* _What to do_
1 - In the parallelepiped volume solution, what is the volume of the parallelepiped with adjacent edges PQ, PR and PS?
2 - Repeat the part of the parallelepiped volume solution between "To find: The" and "is \(16\) cubic units.", inclusive.
3 - Carry on the parallelepiped volume solution from its last line.

* _Document excerpt_

Question

To find: The volume of the parallelepiped determined with adjacent edges PQ, PR and PS.

Short answer

The volume of the parallelepiped with the adjacent edges PQ, PR and PS is \(16\) cubic units.

Step-by-step solution

Concept of parallelepiped with the help of Formula’s

Consider two three-dimensional vectors such as,

\(\begin{array}{l}a = \left\langle {{a_1},{a_2},{a_3}} \right\rangle \\{\rm{b}} = \left\langle {{b_1},{b_2},{b_3}} \right\rangle \end{array}\)

Write the expression for cross product between\(a\)and\({\rm{b}}\)vectors.

(Text and element-pointing records)
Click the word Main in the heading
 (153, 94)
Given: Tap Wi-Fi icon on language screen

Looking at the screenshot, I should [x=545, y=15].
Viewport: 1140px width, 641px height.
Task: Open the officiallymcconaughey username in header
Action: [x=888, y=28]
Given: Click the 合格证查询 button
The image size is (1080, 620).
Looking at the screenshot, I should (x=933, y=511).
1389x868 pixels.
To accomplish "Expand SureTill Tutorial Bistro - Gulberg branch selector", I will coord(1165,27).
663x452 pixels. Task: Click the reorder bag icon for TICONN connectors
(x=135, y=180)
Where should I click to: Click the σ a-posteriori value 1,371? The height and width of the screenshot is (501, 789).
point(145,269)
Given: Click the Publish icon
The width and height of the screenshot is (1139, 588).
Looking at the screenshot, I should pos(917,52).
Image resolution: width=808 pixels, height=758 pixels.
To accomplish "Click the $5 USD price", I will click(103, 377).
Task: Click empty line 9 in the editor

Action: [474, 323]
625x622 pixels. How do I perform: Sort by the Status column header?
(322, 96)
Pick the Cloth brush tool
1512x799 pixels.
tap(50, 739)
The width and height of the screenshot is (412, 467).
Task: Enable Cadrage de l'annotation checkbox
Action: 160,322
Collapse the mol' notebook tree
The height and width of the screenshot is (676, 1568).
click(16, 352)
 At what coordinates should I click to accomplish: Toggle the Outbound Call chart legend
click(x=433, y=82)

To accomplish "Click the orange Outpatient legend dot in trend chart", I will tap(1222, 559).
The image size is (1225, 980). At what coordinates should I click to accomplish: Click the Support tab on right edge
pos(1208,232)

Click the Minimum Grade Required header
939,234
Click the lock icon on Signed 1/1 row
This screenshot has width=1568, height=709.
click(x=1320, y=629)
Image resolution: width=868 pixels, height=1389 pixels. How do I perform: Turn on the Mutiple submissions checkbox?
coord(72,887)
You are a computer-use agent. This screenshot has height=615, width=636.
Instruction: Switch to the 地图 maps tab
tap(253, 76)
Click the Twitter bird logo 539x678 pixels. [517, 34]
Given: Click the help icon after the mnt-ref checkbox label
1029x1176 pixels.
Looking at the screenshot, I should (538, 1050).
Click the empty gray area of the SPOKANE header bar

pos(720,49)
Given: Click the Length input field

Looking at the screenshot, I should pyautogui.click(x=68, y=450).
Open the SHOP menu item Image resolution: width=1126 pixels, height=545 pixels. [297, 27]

* _Expected answers_
1 - 16 cubic units.

2 -
To find: The volume of the parallelepiped determined with adjacent edges PQ, PR and PS.

Short answer

The volume of the parallelepiped with the adjacent edges PQ, PR and PS is \(16\) cubic units.

3 -
\(a \times b = \left| {\begin{array}{*{20}{c}}{\rm{i}}&{\rm{j}}&{\rm{k}}\\{{a_1}}&{{a_2}}&{{a_3}}\\{{b_1}}&{{b_2}}&{{b_3}}\end{array}} \right|(1)\)

Write the expression for dot product between\(a\)and\({\rm{b}}\)vectors.

\(a \cdot b = {a_1}{b_1} + {a_2}{b_2} + {a_3}{b_3}(2)\)

Write the expression to calculate the parallelepiped's volume.

\(V = |{\rm{a}} \cdot ({\rm{b}} \times {\rm{c}})|(3)\)

Volume of parallelepiped by calculating through Formula.

\(P = ( - 2,1,0),Q = (2,3,2){\rm{ and R}} = (1,4, - 1)andS = (3,6,1)\)

Consider the adjacent edges as \({\rm{a}} = \overrightarrow {PQ} ,\;{\rm{b}} = \overrightarrow {PR} \) and \({\rm{c}} = \overrightarrow {PS} \)

Find \({\rm{a}} = \overrightarrow {PQ} \).

\(\begin{array}{l}\overrightarrow {PQ} = Q(2,3,2) - P( - 2,1,0)\\\overrightarrow {PQ} = \langle (2 + 2),(3 - 1),(2 - 0)\rangle \\\overrightarrow {PQ} = \langle 4,2,2\rangle \end{array}\)

Find \({\rm{b}} = \overrightarrow {PR} \).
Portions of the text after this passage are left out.